Yöneticimiz Nihat Özdemir'in "medya, sistematik bir linç kampanyası üretiyor" şeklindeki açıklaması ve açıkça TRT'yi taraf olmakla itham etmesi oldukça önemliydi. Çünkü bu tespitler aslında taraftarın sesiydi. Zira odatv'de "hasır altı edilen deliller" başlığıyla yayınlanan Trabzonspor ile ilgili önemli belgeler ulusal gazetelerimizde yer bulamadı.  "Tarafsız olmasını beklenen bazı siyasetçilerin Fenerbahçe camiasına karşı yaklaşımlarını da şaşkınlıkla karşılamaktatız. Bakanlar ve milletvekilleri de bu linç kampanyasına bilinçli ya da bilinçsiz dahil oldu"  çıkışı da sanırım gerekli yerlere ulaşmıştır. Taraftarın sürekli dillendirdiği bu düşüncelerin yönetim kurulumuz tarafından bu kadar cesurca tüm Türkiye'ye ilan edilmesini şahsen ben beklemiyordum ve bu açıklamalardan son derece memnun kaldım. Bir defa daha şunu söylemeliyim ki; tarftarı, takımı, yönetimi tek yürek olmuş FENERBAHÇE'yi kimse YIKAMAZ!!

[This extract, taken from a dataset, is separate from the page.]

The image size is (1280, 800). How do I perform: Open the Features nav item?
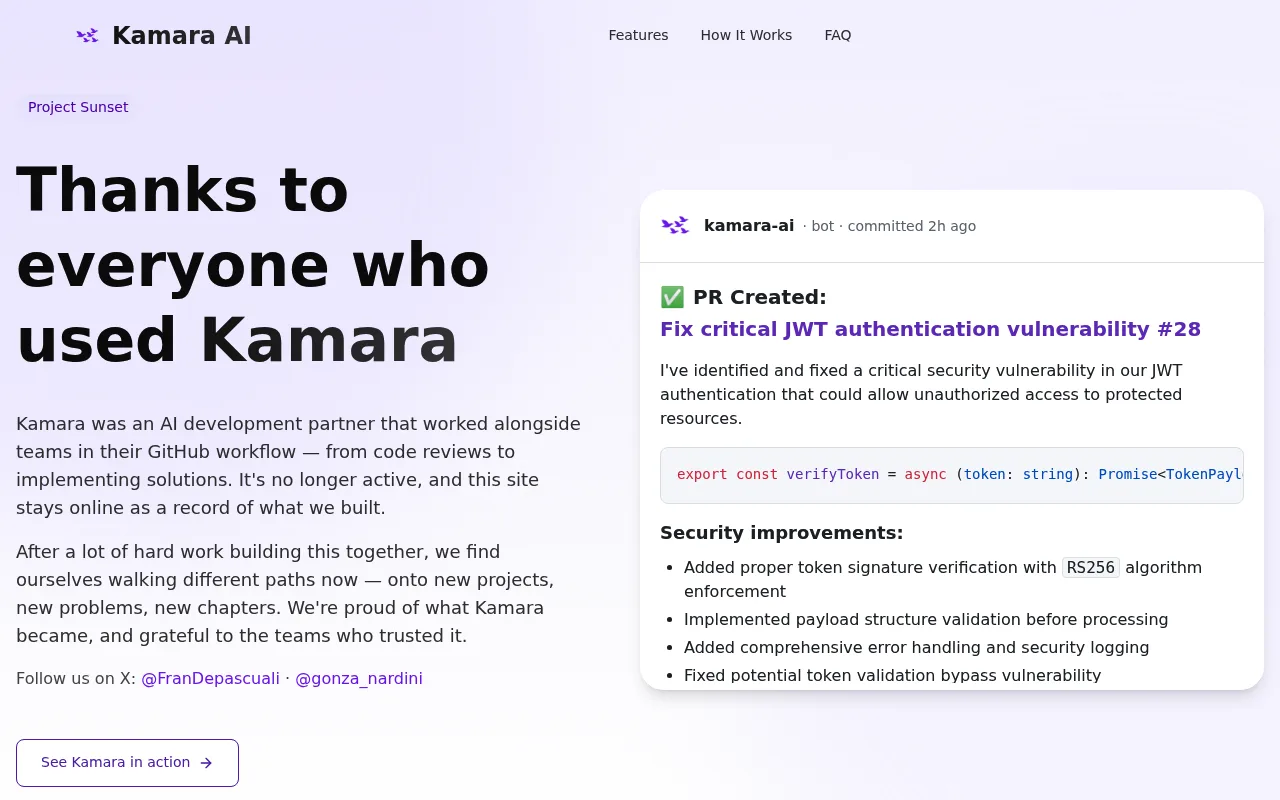point(638,35)
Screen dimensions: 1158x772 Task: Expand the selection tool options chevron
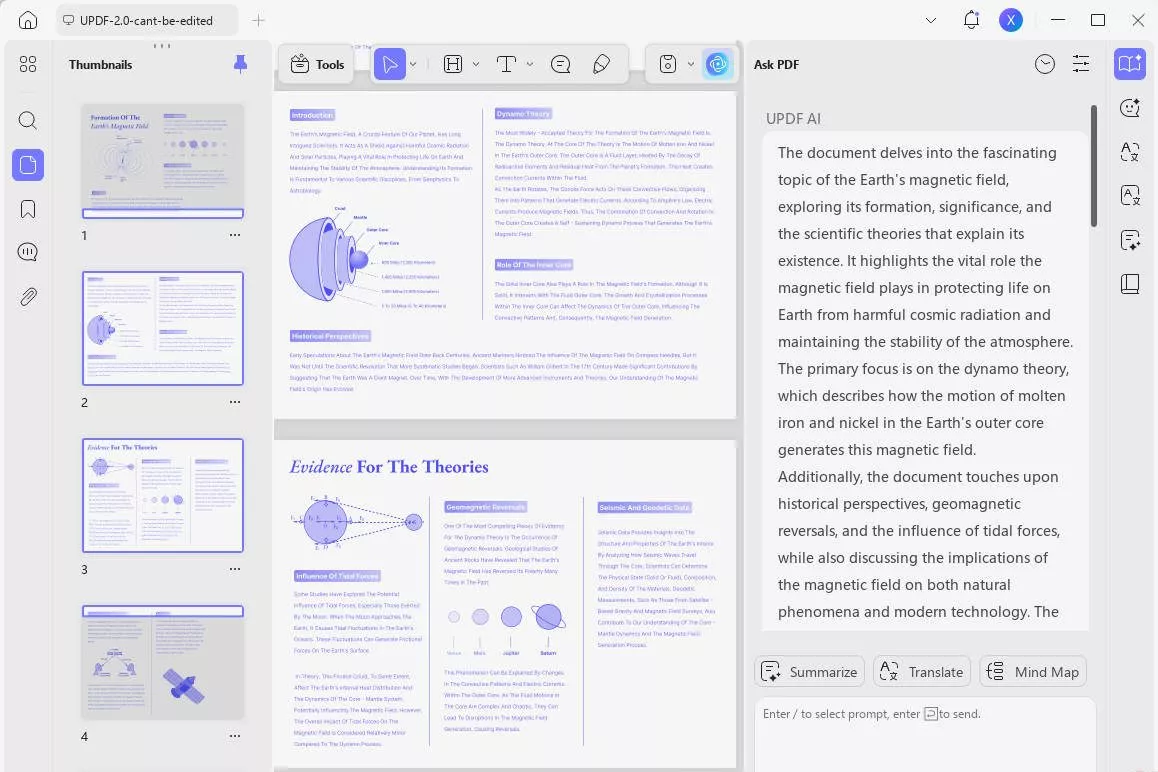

Her maç yazının önünde, saha dışından bu kadar bahsettiğimiz düşünülürse, teknik ekibimiz ve oyuncu gurubumuz ne kadar büyük bir yükün altında ve zor durumdalar. Bu sezon şampiyonluk değil onur mücadelesi veriyoruz. En küçük bir fikir ayrılığına düşmemeli, tek ses olmalıyız. 3 Temmuz planlanırken atlanan tek nokta buydu aslında. Bizim AZİZ Başkan'a sırtımızı döneceğimizi sandılar. YANILDILAR!! İşte bu yüzden Bilica'yı bile çok seviyoruz...

Maça gelirsek;

Fenerbahçe  çok önemli iki forvetini satmak zorunda bırakıldı. Eldeki forvetler de formsuz ve sakat olunca Aykut Hoca maça 4-6-0 düzeniyle başladı. Alex en uçta gözükse de aslında eski göreviyle sahadaydı. Geriye geldi, oyun kurdu, araya pas attı vs. Sağda Mehmet Topuz, solda Caner ve hemen yanında Stoch kaptana çok uzak oynamadılar. İlk 30 dakikadaki hızlı pas trafiği ve önde baskı golü erken bulmamızı sağladı. Devrenin son 15 dakikası Kayseri etkili görünse de pozisyona girmekte oldukça zorlandı. Fenerbahçe'de Alex, Baroni ve özellikle Stoch öne çıkan oyunculardı. Alex'in kaleciye baskı uğrayarak attığı akıl dolu gol bazı rakiplerimizin ve esprili bir başkanımızın kaleciyle ilgili şüphe duymalarını sağlamış olabilir. Kayserispor'da arka göbekte oynayan ikiliden Eren'in ileride başarılı olacak bir savunma oyuncusu olacağını düşünüyorum. Hakemin vasat bir yönetim gösterdiği fikrindeyim. Lehimize verdiği penaltı kararında bence hatalıydı. Çünkü top oyuncunun vücudundan ele geldi. Maçtan sonra Volkan Demirel'in açıklamaları  nasıl asil bir oyuncu gurubuna sahip olduğumuzu ortaya koyuyordu.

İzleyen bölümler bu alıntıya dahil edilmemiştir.